Assim, de acordo com a APA, neste momento, as bacias hidrográficas do rio Minho, sub-bacia do Coura; do rio Lima, sub-bacia do Vez; do rio Cávado; rio Mondego; rio Vouga; rio Guadiana (sul) e rio Arade encontram-se em nível de pré-alerta.

Desde quinta-feira e até sábado, a bacia hidrográfica do rio Vouga sub-bacia do Águeda encontra-se em 1.º nível de alerta, o que significa que se encontra numa “situação hidrológica potencialmente perigosa”, podendo haver “perigo para todas as atividades humanas realizadas no leito do rio e perigo potencial para aquelas que se realizem nas margens”, além de “potenciais inundações urbanas”, recomendando que seja intensificada a vigilância dos cidadãos.

Na próxima semana, as previsões meteorológicas indicam um novo episódio de precipitação intensa e, segundo a APA, “poderá configurar uma situação hidrológica potencialmente perigosa, com potenciais inundações urbanas, com perigo para todas as atividades humanas realizadas no leito do rio e perigo potencial para aquelas que se realizem nas margens”.
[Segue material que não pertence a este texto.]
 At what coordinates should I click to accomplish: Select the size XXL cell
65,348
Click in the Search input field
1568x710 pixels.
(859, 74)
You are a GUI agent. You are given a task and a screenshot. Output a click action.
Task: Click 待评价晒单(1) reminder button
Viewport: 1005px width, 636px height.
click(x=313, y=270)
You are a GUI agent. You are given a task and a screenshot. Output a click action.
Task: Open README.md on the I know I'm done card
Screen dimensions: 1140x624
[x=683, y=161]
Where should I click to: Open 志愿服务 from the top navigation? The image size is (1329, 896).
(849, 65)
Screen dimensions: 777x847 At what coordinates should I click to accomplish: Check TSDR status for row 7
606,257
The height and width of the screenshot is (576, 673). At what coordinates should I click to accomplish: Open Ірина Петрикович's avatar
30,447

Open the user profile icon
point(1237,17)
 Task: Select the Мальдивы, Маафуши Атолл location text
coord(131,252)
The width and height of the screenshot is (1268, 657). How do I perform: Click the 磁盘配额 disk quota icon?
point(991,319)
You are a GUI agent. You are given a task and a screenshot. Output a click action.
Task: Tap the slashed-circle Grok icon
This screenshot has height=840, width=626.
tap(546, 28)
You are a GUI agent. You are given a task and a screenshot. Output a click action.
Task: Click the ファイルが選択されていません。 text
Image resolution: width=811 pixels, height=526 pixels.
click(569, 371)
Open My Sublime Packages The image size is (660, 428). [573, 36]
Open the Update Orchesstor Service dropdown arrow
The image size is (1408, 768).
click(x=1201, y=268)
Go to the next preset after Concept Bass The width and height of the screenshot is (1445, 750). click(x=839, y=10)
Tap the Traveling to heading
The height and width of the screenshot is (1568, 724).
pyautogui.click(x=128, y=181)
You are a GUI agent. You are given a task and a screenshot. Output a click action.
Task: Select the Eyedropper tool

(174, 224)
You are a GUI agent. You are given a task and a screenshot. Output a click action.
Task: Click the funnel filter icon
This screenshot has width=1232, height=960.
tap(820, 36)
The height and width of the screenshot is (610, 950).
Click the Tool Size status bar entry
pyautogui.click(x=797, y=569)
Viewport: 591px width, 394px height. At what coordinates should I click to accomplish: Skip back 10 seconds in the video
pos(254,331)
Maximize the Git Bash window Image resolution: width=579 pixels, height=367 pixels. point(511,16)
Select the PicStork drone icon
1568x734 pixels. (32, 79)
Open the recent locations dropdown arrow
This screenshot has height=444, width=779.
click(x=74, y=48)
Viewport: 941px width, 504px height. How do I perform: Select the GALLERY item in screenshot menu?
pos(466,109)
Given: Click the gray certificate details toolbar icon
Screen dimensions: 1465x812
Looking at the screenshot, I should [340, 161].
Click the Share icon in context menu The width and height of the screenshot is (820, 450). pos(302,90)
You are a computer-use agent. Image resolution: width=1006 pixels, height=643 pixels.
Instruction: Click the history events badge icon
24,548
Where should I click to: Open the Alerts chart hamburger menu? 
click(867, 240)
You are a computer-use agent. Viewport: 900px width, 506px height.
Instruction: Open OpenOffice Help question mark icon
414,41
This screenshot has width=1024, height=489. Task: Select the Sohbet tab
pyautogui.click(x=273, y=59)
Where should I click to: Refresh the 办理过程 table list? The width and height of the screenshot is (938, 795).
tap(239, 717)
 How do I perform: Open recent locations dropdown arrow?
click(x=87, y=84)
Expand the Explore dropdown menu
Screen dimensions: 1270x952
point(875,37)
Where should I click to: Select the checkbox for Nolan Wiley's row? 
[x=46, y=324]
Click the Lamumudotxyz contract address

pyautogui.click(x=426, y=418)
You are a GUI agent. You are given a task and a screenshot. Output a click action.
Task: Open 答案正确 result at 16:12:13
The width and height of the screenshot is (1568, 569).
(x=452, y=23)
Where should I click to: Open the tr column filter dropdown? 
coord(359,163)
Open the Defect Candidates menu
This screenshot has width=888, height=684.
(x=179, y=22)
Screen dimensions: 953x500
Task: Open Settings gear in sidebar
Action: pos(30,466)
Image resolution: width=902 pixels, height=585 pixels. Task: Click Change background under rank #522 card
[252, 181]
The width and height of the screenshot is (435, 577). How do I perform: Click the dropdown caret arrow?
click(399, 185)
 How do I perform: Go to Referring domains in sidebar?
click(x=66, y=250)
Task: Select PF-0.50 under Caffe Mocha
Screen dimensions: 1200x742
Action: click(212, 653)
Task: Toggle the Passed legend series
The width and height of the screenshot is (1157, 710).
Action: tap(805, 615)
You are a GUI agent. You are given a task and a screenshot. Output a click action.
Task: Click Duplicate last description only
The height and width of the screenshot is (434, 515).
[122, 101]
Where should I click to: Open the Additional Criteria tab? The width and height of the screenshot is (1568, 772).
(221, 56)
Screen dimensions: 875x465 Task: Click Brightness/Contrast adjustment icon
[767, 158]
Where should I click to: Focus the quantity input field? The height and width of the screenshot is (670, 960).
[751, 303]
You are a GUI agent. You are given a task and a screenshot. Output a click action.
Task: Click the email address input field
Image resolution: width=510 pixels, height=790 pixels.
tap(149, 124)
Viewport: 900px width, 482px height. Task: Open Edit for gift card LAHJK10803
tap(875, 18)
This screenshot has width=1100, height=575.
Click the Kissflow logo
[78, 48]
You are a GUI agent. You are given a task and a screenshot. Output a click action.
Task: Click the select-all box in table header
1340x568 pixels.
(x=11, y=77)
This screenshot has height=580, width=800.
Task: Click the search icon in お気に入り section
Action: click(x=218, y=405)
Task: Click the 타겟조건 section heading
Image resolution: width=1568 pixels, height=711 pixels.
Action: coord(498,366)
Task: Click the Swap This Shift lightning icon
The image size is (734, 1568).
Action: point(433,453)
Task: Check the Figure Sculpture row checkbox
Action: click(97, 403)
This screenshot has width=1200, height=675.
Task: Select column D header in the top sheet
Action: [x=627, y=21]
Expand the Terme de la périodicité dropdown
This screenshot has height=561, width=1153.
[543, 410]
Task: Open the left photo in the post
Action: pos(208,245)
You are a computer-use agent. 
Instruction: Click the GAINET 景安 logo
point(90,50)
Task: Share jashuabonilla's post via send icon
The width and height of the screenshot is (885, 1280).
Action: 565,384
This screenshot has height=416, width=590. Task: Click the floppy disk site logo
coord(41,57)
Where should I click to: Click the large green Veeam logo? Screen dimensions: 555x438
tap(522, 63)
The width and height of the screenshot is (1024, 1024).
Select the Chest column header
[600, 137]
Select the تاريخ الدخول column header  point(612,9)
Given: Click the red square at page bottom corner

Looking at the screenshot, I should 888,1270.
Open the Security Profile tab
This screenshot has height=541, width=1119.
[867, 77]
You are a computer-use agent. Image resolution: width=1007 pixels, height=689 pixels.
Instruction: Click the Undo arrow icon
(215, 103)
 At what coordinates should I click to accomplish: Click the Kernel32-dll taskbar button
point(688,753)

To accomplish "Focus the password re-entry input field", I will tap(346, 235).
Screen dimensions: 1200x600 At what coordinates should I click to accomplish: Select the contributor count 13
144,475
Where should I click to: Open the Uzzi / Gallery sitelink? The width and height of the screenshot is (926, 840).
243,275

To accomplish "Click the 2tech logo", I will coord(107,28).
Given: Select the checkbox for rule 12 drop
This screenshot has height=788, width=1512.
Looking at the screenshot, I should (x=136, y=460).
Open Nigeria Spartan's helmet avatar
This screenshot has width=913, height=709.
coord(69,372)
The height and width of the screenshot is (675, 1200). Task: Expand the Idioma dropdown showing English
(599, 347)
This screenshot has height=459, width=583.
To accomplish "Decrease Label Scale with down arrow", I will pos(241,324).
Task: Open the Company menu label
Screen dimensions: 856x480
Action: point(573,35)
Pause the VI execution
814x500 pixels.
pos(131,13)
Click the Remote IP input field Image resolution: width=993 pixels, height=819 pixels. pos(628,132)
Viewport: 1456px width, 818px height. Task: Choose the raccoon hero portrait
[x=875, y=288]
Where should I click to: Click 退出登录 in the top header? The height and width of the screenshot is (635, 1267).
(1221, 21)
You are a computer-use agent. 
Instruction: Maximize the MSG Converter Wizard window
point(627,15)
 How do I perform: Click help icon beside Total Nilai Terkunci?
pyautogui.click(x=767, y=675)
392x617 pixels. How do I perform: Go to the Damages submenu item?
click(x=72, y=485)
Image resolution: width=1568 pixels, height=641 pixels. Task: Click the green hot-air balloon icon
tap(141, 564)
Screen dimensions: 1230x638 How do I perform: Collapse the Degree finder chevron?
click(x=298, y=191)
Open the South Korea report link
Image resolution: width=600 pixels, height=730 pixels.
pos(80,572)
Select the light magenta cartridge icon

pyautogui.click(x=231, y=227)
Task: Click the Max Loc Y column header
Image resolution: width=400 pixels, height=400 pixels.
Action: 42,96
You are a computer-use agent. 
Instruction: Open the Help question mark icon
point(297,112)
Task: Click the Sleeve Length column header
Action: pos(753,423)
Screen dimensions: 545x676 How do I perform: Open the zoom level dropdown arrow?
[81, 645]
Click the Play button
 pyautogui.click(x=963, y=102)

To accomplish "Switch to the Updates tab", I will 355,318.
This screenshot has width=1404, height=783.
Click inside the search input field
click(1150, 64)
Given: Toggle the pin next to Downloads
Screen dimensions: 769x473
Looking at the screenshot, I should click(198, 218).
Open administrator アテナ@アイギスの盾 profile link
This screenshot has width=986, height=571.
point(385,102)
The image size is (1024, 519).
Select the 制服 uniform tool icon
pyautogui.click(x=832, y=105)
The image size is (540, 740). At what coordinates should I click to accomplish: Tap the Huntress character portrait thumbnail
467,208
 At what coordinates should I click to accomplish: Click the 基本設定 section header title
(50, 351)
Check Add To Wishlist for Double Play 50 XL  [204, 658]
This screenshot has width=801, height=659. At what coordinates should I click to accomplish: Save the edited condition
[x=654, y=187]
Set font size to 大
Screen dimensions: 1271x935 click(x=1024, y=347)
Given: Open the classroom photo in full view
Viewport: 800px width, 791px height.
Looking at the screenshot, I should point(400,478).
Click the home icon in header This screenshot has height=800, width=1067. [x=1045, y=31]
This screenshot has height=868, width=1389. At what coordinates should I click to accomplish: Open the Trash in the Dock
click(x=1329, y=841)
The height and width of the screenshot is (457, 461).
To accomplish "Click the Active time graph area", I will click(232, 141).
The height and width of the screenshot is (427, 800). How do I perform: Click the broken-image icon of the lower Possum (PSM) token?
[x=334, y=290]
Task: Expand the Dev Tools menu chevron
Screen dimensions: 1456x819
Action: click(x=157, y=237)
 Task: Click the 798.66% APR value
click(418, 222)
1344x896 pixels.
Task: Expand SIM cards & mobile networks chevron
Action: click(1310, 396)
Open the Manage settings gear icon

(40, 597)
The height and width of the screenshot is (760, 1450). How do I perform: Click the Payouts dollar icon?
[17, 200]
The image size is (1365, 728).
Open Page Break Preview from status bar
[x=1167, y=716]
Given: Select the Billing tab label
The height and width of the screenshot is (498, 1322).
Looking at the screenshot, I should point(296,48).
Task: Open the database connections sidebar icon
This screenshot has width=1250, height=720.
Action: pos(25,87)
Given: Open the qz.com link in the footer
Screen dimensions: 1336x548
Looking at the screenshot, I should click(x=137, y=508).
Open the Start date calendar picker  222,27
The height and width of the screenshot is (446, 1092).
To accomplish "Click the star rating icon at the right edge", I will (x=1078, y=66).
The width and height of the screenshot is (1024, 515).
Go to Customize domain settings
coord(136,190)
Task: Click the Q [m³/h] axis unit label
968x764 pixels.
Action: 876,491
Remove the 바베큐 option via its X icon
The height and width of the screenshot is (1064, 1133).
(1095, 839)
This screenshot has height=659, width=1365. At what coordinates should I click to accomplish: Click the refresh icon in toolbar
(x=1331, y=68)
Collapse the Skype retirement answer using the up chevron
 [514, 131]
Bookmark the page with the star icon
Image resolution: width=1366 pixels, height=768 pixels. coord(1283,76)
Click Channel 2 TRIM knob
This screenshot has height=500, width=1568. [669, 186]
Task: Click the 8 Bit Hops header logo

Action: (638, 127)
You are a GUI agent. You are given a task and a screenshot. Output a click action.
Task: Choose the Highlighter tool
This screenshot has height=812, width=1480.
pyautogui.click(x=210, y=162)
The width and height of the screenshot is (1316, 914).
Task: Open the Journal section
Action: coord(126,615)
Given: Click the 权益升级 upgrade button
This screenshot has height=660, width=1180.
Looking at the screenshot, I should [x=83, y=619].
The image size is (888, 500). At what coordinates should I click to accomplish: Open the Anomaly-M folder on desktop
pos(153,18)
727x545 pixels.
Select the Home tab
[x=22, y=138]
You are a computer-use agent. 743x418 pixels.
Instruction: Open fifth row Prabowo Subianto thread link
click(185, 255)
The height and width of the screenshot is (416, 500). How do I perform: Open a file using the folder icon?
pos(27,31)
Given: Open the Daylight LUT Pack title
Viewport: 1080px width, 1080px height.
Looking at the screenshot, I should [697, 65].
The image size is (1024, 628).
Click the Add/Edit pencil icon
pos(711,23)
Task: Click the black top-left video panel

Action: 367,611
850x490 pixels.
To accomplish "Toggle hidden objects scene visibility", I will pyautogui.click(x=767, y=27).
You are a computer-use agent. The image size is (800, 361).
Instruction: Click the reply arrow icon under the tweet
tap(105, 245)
Prevê-se chuva, neve, vento e agitação marítima como efeitos da passagem da depressão Ingrid por Portugal, tendo o Instituto Português do Mar e da Atmosfera (IPMA) emitido vários avisos vermelhos (o mais grave numa escala de três), laranja (o segundo mais grave) e amarelo. Os Açores e a Madeira também estão sob vários avisos amarelos e laranja.